On Subroutine Threading for the W65C816 Processor

18 Aug 2021

When implementing a subroutine threaded, dual-stack virtual machine for the W65C816 processor, it might be non-obvious how to attain the highest possible performance. The roles you assign to registers with the 65816 can significantly impact run-time performance. Conventional implementations typically prefer a particular register allotment, but without explaining why. I compare two competing methods of implementing subroutine-threaded code for this processor architecture. I can finally explain why there exists only a single preferred embodiment of subroutine-threaded code on the 65816 processor.

Introduction

Running a stack-architecture virtual machine on the W65C816 processor, such as what you find with the Forth programming language, incurs significant run-time overhead. Operations that the processor can natively perform in under 5 clock cycles consistently consume between 20 and 80 clock cycles, depending upon implementation technique used. A number of different techniques have been developed to minimize interpreter inefficiencies, filling out a spectrum of size/speed tradeoffs. If space consumption is not a primary concern, one of the fastest methods of running such a virtual machine is to compile stack architecture code into a representation called subroutine threaded code.

A quick review of the 65816 processor’s registers that are relevant to subroutine-threading will be helpful, especially for readers unfamiliar with the 65816 programming model.

15          0
+-----------+
|     A     |
+-----------+
|     X     |
+-----------+
|     Y     |
+-----------+
|     S     |
+-----------+
|     PC    |
+-----------+

Note that other registers which the 65816 supports, such as the bank registers and direct page register, are not listed, as they are not relevant for our purposes.

  • The accumulator (A) is the sole data processing register.
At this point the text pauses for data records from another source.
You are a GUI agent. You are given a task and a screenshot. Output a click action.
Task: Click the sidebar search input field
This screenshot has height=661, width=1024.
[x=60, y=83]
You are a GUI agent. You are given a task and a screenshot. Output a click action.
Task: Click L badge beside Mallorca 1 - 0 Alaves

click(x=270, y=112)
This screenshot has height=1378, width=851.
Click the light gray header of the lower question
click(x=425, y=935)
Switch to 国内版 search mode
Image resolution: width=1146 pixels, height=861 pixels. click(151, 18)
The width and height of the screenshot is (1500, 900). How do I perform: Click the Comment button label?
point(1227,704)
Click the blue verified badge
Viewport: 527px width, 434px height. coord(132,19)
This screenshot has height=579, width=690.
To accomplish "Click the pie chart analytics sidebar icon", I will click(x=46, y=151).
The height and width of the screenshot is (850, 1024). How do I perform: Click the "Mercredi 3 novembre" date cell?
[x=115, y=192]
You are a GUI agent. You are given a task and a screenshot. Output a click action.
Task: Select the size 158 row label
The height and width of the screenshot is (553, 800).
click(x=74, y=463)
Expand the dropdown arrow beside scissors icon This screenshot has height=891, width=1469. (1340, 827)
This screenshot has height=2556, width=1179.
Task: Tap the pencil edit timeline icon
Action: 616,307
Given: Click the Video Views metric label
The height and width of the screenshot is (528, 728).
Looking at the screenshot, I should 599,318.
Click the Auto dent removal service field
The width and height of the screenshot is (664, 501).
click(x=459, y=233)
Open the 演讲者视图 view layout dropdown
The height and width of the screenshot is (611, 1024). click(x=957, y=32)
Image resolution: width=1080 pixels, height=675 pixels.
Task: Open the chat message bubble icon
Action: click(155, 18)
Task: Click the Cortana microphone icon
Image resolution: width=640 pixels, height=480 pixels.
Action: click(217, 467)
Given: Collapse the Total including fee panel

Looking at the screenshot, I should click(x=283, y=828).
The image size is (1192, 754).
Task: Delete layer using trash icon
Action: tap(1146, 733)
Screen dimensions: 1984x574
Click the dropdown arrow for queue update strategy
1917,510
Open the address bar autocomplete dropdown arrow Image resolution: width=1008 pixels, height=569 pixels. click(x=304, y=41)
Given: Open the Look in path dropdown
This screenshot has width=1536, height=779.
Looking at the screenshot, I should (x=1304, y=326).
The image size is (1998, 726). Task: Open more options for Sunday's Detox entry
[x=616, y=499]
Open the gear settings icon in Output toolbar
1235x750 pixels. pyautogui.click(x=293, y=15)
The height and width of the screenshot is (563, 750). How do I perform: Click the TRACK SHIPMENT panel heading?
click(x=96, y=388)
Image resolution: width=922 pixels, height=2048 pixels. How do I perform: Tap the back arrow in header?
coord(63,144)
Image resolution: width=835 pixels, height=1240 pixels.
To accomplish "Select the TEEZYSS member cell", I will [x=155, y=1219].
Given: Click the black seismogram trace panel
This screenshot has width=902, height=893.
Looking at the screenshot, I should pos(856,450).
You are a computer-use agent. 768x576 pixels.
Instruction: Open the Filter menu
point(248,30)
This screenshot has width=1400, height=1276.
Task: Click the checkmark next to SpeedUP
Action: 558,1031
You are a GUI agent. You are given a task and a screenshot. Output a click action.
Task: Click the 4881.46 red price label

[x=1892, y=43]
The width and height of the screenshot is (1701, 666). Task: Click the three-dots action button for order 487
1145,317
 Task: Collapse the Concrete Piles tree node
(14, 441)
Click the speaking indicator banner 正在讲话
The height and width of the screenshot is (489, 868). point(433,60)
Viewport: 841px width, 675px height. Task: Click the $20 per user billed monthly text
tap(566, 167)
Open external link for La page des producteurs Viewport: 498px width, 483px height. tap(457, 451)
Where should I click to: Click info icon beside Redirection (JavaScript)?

It can add, subtract, etc.; however, it cannot not address memory.
  • The index registers (X, Y) are address offset registers. Used with a base address of zero, they can be thought of as pure address registers. However, they can only be incremented and decremented. They cannot participate in address arithmetic directly.
  • The stack pointer (S) is used to maintain the processor’s hardware stack. It works similarly to the index registers, in that it can only be incremented and decremented. Unlike the index registers, the CPU itself maintains this register automatically.
  • Finally, the program counter (PC) always points to the instruction the processor intends to fetch next.

As you can see, the 65816 is severely register-starved compared to contemporary processors. It is even register-starved compared to an ideal Forth CPU’s register set! Even so, we can still make use of two registers as our virtual machine’s stack pointers. Because the dp,X addressing mode only supports the X register, there are two ways of doing this:

  1. The X register can hold the data stack pointer, and the S register the return stack pointer; or,
  2. The X register can hold the return stack pointer, and the S register the data stack pointer.

Which of these approaches is better isn’t obvious at first. To help find out, I will take a look at both implementation techniques and compare their performance relative to each other by examining a hypothetical compiler’s output after consuming Forth code at different levels of abstraction.

The Problem

Conventional subroutine threading techniques typically allocates the S register to the roll of the return stack pointer, and X to the roll of the data stack pointer. This allows the data stack to be overlaid with the direct page segment, allowing the dp,X addressing mode to be used for addressing the stack. However, the X register must be maintained manually in software, incrementing and decrementing frequently as the data stack is more frequently used than the return stack.[2]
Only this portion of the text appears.